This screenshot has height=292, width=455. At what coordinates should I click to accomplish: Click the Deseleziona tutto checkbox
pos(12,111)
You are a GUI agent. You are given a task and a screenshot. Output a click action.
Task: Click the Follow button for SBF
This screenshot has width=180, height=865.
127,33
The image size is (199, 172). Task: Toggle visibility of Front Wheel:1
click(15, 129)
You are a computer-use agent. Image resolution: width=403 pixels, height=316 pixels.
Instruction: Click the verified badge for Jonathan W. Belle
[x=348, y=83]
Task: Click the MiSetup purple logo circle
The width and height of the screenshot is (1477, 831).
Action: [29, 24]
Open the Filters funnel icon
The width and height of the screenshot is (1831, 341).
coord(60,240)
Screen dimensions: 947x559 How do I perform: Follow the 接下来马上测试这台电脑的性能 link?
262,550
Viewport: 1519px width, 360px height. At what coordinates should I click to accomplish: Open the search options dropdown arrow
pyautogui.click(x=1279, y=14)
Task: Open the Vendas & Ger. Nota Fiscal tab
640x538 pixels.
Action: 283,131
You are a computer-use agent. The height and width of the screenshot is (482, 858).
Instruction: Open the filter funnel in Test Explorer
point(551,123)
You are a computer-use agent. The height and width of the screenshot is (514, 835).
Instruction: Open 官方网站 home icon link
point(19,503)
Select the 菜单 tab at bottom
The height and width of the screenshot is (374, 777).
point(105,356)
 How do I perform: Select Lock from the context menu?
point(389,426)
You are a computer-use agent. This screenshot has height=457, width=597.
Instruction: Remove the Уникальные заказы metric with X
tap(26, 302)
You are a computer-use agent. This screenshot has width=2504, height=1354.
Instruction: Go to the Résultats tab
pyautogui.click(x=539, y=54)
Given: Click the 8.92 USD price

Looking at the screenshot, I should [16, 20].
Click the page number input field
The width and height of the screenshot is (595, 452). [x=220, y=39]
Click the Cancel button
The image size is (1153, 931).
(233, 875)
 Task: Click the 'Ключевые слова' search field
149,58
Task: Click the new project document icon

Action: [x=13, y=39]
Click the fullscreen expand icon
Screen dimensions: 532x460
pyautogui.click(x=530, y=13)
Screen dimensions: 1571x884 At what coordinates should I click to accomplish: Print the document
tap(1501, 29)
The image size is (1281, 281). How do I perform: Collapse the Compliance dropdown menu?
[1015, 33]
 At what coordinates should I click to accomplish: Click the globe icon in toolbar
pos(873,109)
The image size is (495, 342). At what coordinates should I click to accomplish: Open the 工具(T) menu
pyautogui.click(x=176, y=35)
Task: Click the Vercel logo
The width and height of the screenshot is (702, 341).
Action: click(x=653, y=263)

• • • • • • •

• **Short exercise**:
Please render the records from the start through the line containing "tap(26, 302)" as a JSON list of strings, one string per line, leaving out blank lines.

• **Exercise output**:
[
  "This screenshot has height=292, width=455. At what coordinates should I click to accomplish: Click the Deseleziona tutto checkbox",
  "pos(12,111)",
  "You are a GUI agent. You are given a task and a screenshot. Output a click action.",
  "Task: Click the Follow button for SBF",
  "This screenshot has width=180, height=865.",
  "127,33",
  "The image size is (199, 172). Task: Toggle visibility of Front Wheel:1",
  "click(15, 129)",
  "You are a computer-use agent. Image resolution: width=403 pixels, height=316 pixels.",
  "Instruction: Click the verified badge for Jonathan W. Belle",
  "[x=348, y=83]",
  "Task: Click the MiSetup purple logo circle",
  "The width and height of the screenshot is (1477, 831).",
  "Action: [29, 24]",
  "Open the Filters funnel icon",
  "The width and height of the screenshot is (1831, 341).",
  "coord(60,240)",
  "Screen dimensions: 947x559 How do I perform: Follow the 接下来马上测试这台电脑的性能 link?",
  "262,550",
  "Viewport: 1519px width, 360px height. At what coordinates should I click to accomplish: Open the search options dropdown arrow",
  "pyautogui.click(x=1279, y=14)",
  "Task: Open the Vendas & Ger. Nota Fiscal tab",
  "640x538 pixels.",
  "Action: 283,131",
  "You are a computer-use agent. The height and width of the screenshot is (482, 858).",
  "Instruction: Open the filter funnel in Test Explorer",
  "point(551,123)",
  "You are a computer-use agent. The height and width of the screenshot is (514, 835).",
  "Instruction: Open 官方网站 home icon link",
  "point(19,503)",
  "Select the 菜单 tab at bottom",
  "The height and width of the screenshot is (374, 777).",
  "point(105,356)",
  " How do I perform: Select Lock from the context menu?",
  "point(389,426)",
  "You are a computer-use agent. This screenshot has height=457, width=597.",
  "Instruction: Remove the Уникальные заказы metric with X",
  "tap(26, 302)"
]